TreeArtifactValue collects a symlink to a directory as a TreeFileArtifact with a DirectoryArtifactValue #20418
Description
Consider a tree artifact containing a symlink to a directory, as e.g. would be produced by the following action:
d = ctx.actions.declare_directory(...)
ctx.actions.run_shell(
outputs = [d],
command = "cd $1 && mkdir dir && touch dir/file.txt && ln -s dir sym",
arguments = [d.path],
)
Currently, this will result in ActionOutputMetadataStore#constructTreeArtifactValueFromFilesystem
collecting a TreeArtifactValue
with two entries: dir/file.txt
, mapping to a FileArtifactValue
, and sym
, mapping to a DirectoryArtifactValue
.
In addition to DirectoryArtifactValue
being unsound, the mismatch between the "artifact type" and "metadata type" is a source of bugs (#20415 is a recent example).

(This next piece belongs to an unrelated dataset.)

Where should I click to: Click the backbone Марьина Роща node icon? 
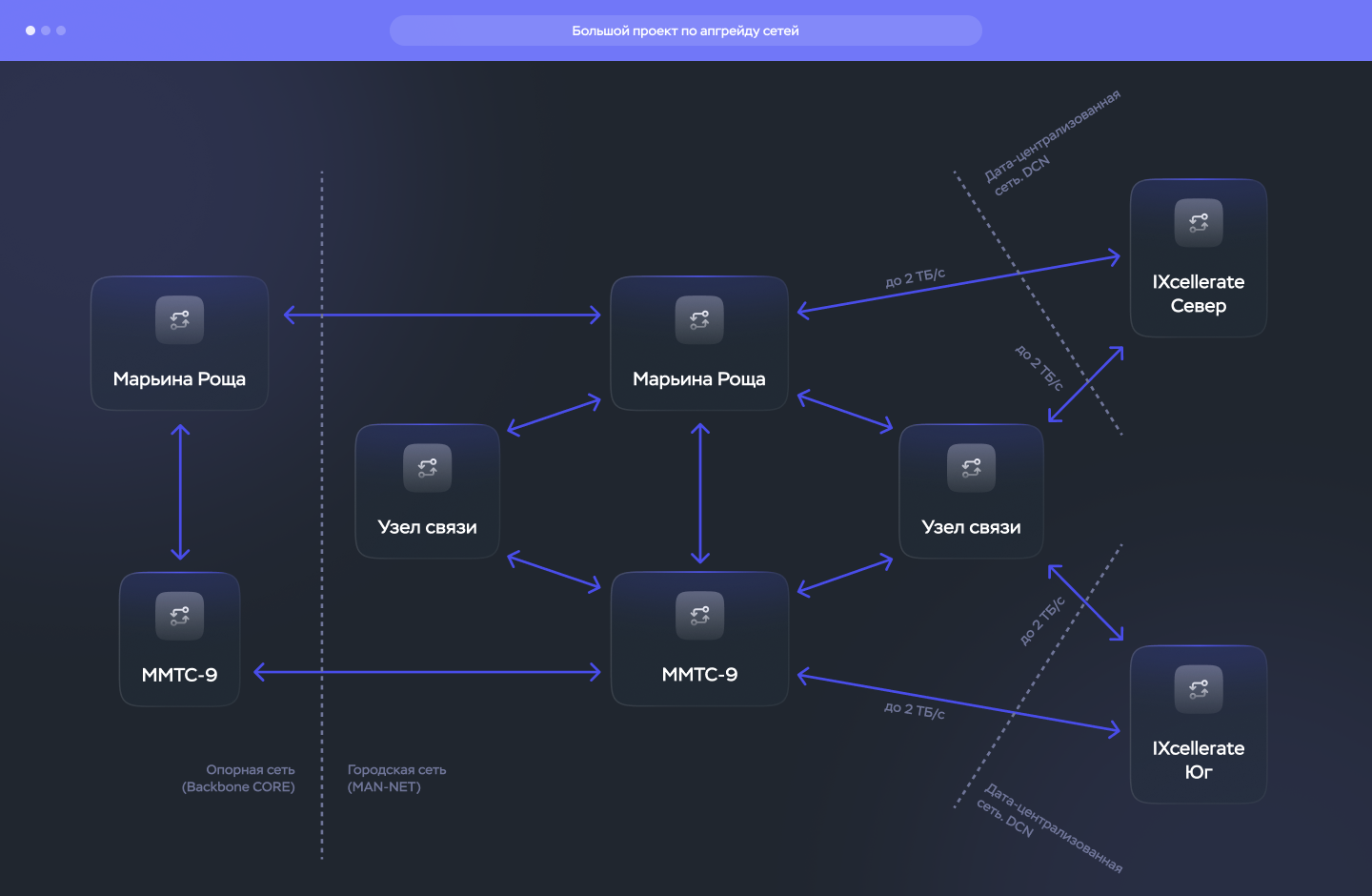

I think it would be better for the symlink to be transparently followed (i.e., collect a TreeFileArtifact
+FileArtifactValue
for sym/file.txt
).
One thing we need to be careful about is that the symlink could point outside of the tree artifact (which is explicitly permitted), and in this case, while we still want to collect the metadata, we should avoid calling chmod
on the subtree. (Alternatively, we could disallow that form of symlink, but I suspect our hands might already be tied by existing use cases.)